Data to use -
##########

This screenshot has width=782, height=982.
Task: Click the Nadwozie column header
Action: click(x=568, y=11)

##########

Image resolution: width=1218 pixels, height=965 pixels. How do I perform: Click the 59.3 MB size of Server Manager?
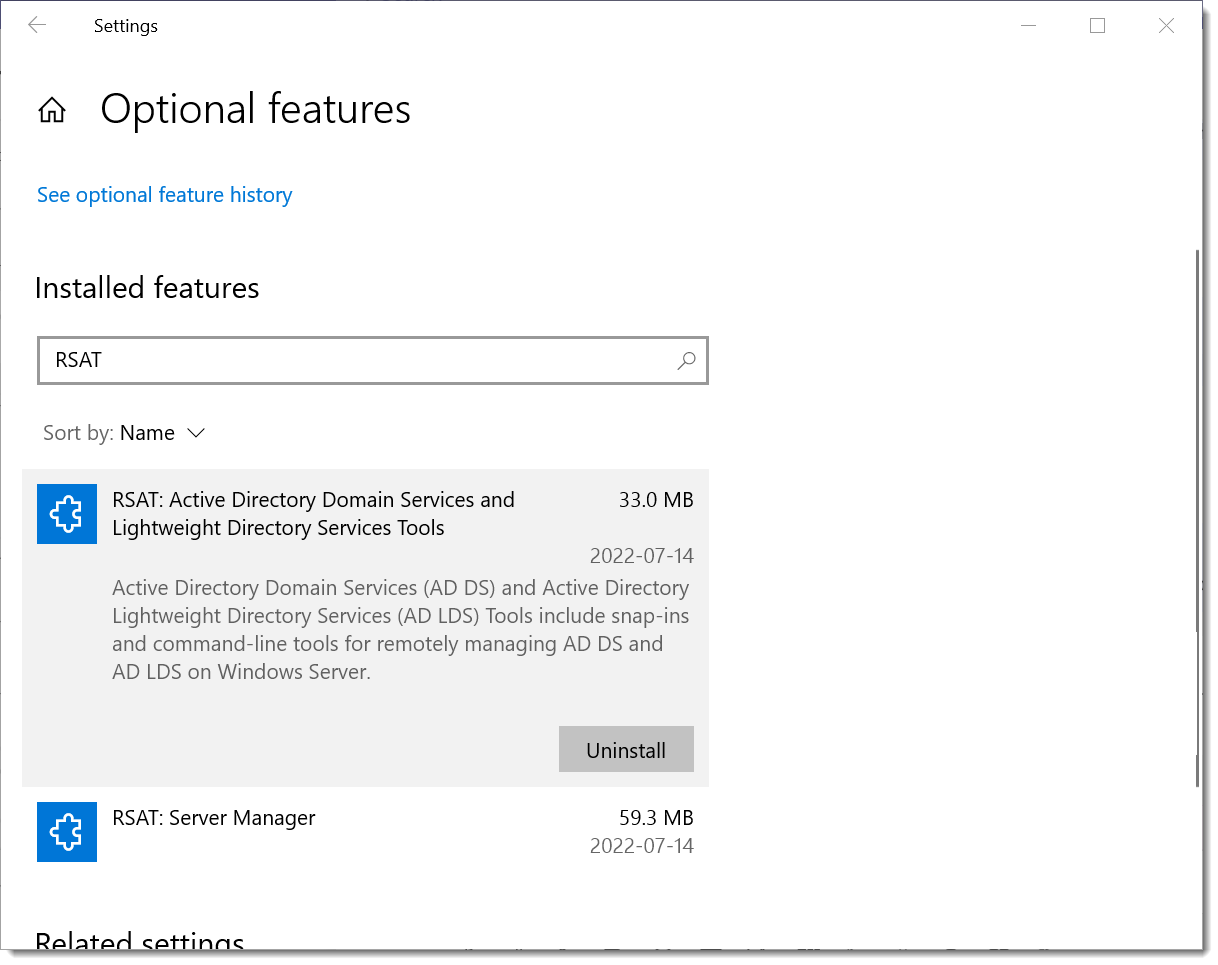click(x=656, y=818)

##########

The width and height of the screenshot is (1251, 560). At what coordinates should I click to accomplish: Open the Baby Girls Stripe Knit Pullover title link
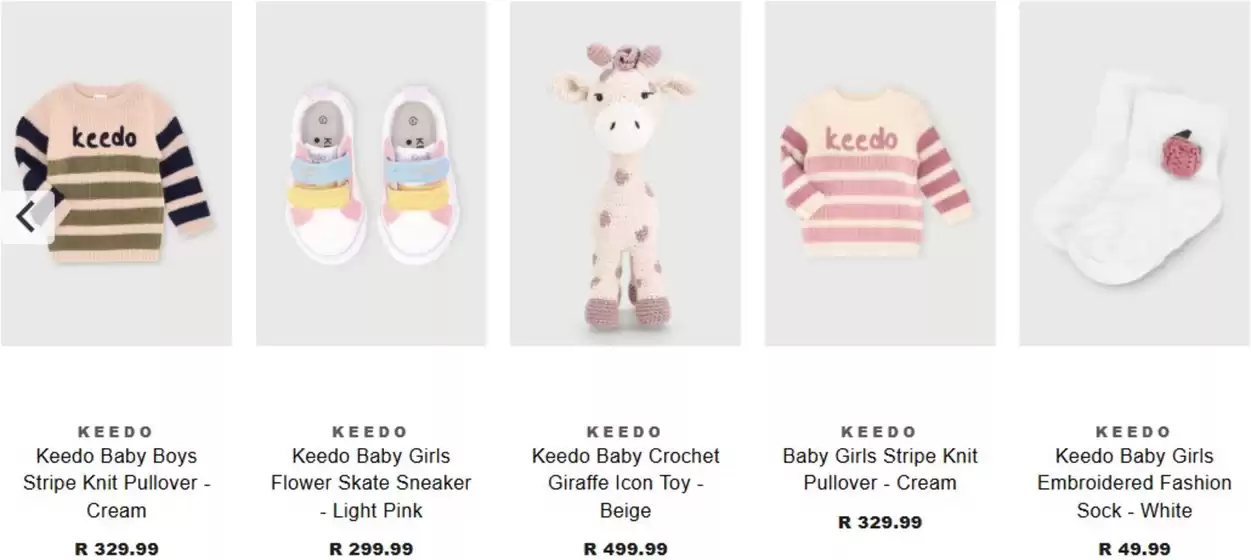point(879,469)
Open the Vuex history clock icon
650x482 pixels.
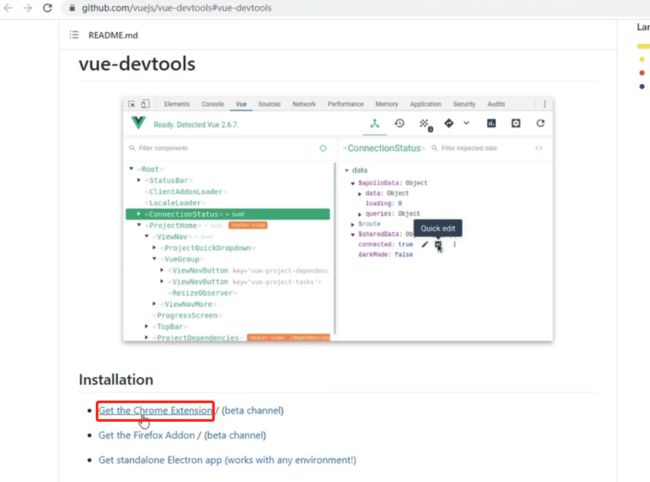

##########

What is being asked - Count how many lines of the data above contain the word "screenshot". Reply with the number alone.

Reply - 2